Isis (mythology), in Egyptian mythology, goddess of fertility and motherhood. According to the Egyptian belief, she was the daughter of the god Keb (“Earth”) and the goddess Nut (“Sky”), the sister-wife of Osiris, judge of the dead, and mother of Horus, god of day. After the end of the Late Period in the 4th century bc, the center of Isis worship, which was then reaching its greatest peak, was on Philae, an island in the Nile, where a great temple was built to her during the 30th Dynasty. Ancient stories described Isis as having great magical skill, and she was represented as human in form though she was frequently described as wearing the horns of a cow. Her personality was believed to resemble that of Athor, or Hathor, the goddess of love and gaiety.
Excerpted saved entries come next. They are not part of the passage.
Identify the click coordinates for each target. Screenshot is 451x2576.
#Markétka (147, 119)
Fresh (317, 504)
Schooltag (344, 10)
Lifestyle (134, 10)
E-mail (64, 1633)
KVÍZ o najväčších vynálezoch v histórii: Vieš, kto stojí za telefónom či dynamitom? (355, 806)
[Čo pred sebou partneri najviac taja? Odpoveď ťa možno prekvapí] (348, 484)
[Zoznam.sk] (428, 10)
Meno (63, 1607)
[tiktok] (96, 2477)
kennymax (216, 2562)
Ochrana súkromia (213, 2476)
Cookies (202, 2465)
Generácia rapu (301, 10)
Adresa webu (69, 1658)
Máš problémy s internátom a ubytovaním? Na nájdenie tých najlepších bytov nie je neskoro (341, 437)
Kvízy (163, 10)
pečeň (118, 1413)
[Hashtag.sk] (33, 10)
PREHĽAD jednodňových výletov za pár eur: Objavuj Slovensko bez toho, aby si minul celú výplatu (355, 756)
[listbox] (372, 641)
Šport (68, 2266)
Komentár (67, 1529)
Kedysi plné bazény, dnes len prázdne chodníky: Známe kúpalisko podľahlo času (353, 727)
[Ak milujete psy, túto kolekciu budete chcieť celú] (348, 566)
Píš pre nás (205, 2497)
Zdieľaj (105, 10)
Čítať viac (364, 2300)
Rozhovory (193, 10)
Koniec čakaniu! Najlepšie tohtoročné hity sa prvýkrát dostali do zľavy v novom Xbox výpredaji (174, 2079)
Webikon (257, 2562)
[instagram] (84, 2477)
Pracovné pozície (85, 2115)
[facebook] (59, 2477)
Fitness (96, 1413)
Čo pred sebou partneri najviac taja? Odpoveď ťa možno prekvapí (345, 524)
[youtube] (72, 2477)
The cult of Isis spread from Alexandria throughout the Hellenistic world after the 4th century bc. It appeared in Greece in combination with the cults of Horus, her son, and Serapis, the Greek name for Osiris. The Greek historian Herodotus identified Isis with Demeter, the Greek goddess of earth, agriculture, and fertility. The tripartite cult of Isis, Horus, and Serapis was later introduced (86 bc) into Rome in the consulship of Lucius Cornelius Sulla and became one of the most popular branches of Roman religion. It later received a bad reputation through the licentiousness of some of its priestly rites, and subsequent consuls made efforts to suppress or limit Isis worship. The cult died out in Rome after the institution of Christianity, and the last remaining Egyptian temples to Isis were closed in the middle of the 6th century ad.